PAXTON — Identical open-records requests made three months apart have resulted in two curiously different responses from the Paxton-Buckley Loda school district.
In response to a Freedom of Information Act request from Kirk Allen of the Edgar County Watchdogs, the district’s assistant superintendent, Tara Chandler, released more than 100 pages of files Friday detailing the numerous complaints of sexual misconduct made against suspended teacher and former coach Robert Pacey.
That included several dozen pages of documents kept secret and withheld from release to the Ford County Chronicle by former Superintendent Travis Duley when the newspaper made the same FOIA request just three months earlier.
Both Chandler and Duley did not immediately respond to messages requesting comment on the discrepancy.
After being told by a source that there were many more complaints made against Pacey than what the district had disclosed in response to the Chronicle’s FOIA request in April, the Chronicle recently asked Allen to make the same FOIA request — using identical language — to see if the district’s responses would match.
The district had released only 18 pages of heavily redacted documents — including eight completely redacted — to the Chronicle in April. The Chronicle had asked for copies of “Pacey’s resume on file, along with any disciplinary complaints made against him during his time as a staff member and any associated reports or documents that resulted from those complaints.” Of the 10 pages that were not blanked out, Pacey’s resume comprised three, with the other seven being complaints.
In his April 17 response to the Chronicle’s April 10 FOIA request, Duley made no mention of any other applicable records being withheld.
“In response to your FOIA request, please find attached the requested resume and all other documents that the district has related to your request,” Duley wrote.

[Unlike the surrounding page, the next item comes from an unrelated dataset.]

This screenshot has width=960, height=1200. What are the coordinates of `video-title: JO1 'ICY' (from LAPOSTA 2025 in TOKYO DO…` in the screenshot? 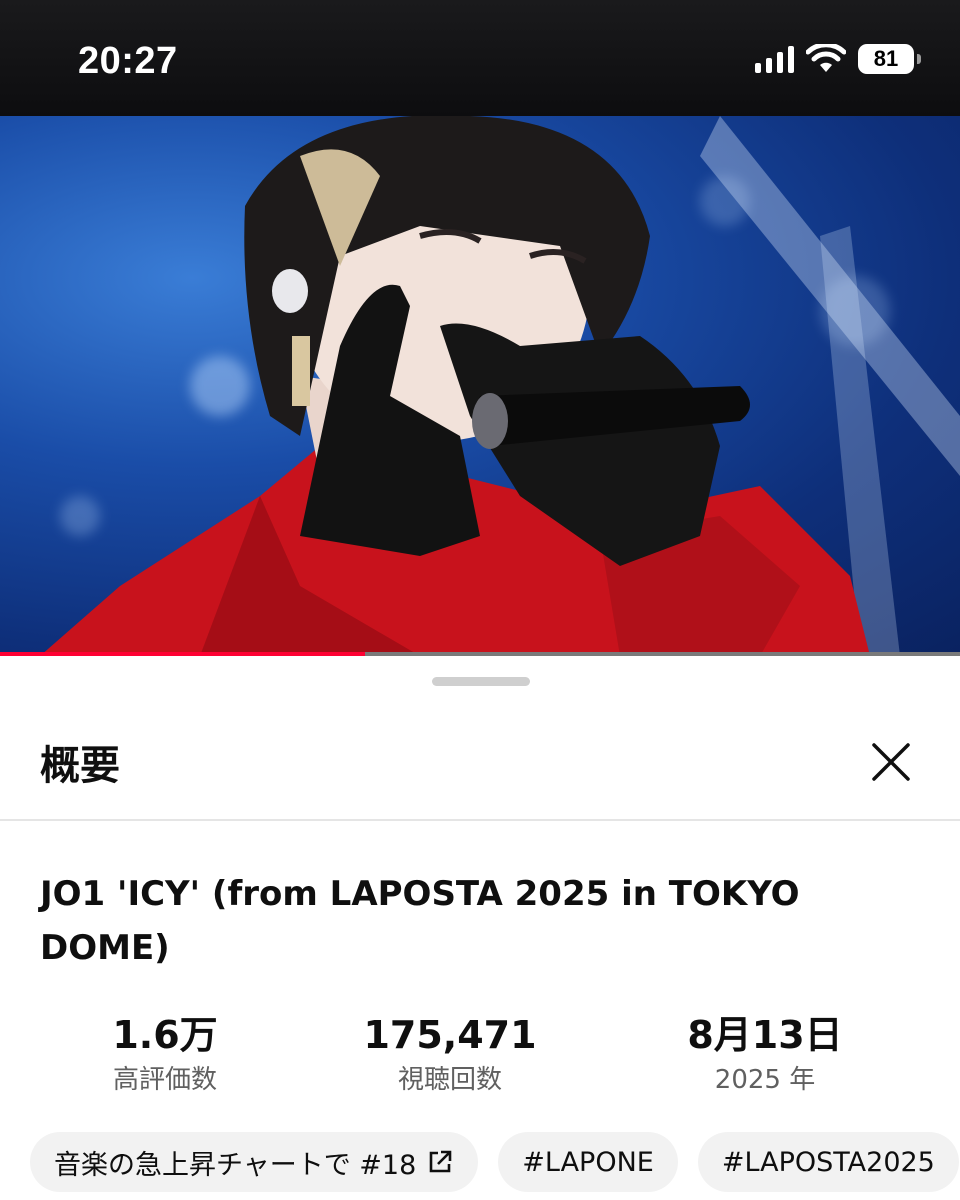 It's located at (420, 921).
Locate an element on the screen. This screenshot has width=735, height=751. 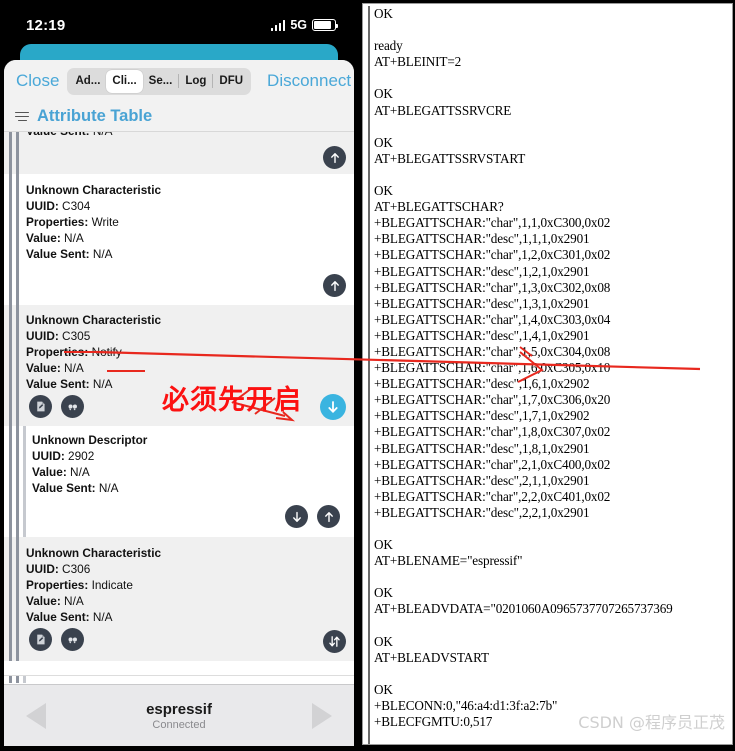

Allen — who also requested Pacey’s application for employment in his July 11 FOIA request — received the same pages as the Chronicle, plus a lot more. Of the 119 pages of files Allen received, three were Pacey’s resume and nine were his employment application, leaving 107 pages of documents related to complaints and disciplinary issues. Only a handful of the files were related to complaints received after the Chronicle made its FOIA request.
The Chronicle missed its opportunity to file a request for review with the Illinois Attorney General’s Office’s Public Access Bureau, which must be done within 60 days of a public body’s denial of a request for records.
Pacey, an elementary school STEM and technology teacher and former cross-country coach, is alleged to have inappropriately touched numerous students during his 17 years of employment in the district. Pacey has denied any wrongdoing and has not been arrested or criminally charged.
Lawsuits were filed recently in Ford County Circuit Court on behalf of four current or former students and against Pacey, the school district, former Superintendents Travis Duley and Cliff McClure, and PBL Junior High School Principal Josh Didier. The lawsuits note that complaints against Pacey started being made not long after Pacey was hired in 2008 as a junior high school social studies teacher and assistant junior high cross country coach. However, administrators repeatedly dismissed the complaints over the course of more than a decade, ignoring the school district’s own policies by never notifying the Illinois Department of Children and Family Services as required, the lawsuits said.
Not until this past January — when one of the alleged victims revealed her experiences with Pacey to a therapist, who subsequently contacted DCFS — was the agency ever notified, the suits alleged. And even after the district was informed of an ensuing law enforcement investigation, administrators failed to immediately discipline Pacey, who was not suspended until months later, the suits alleged.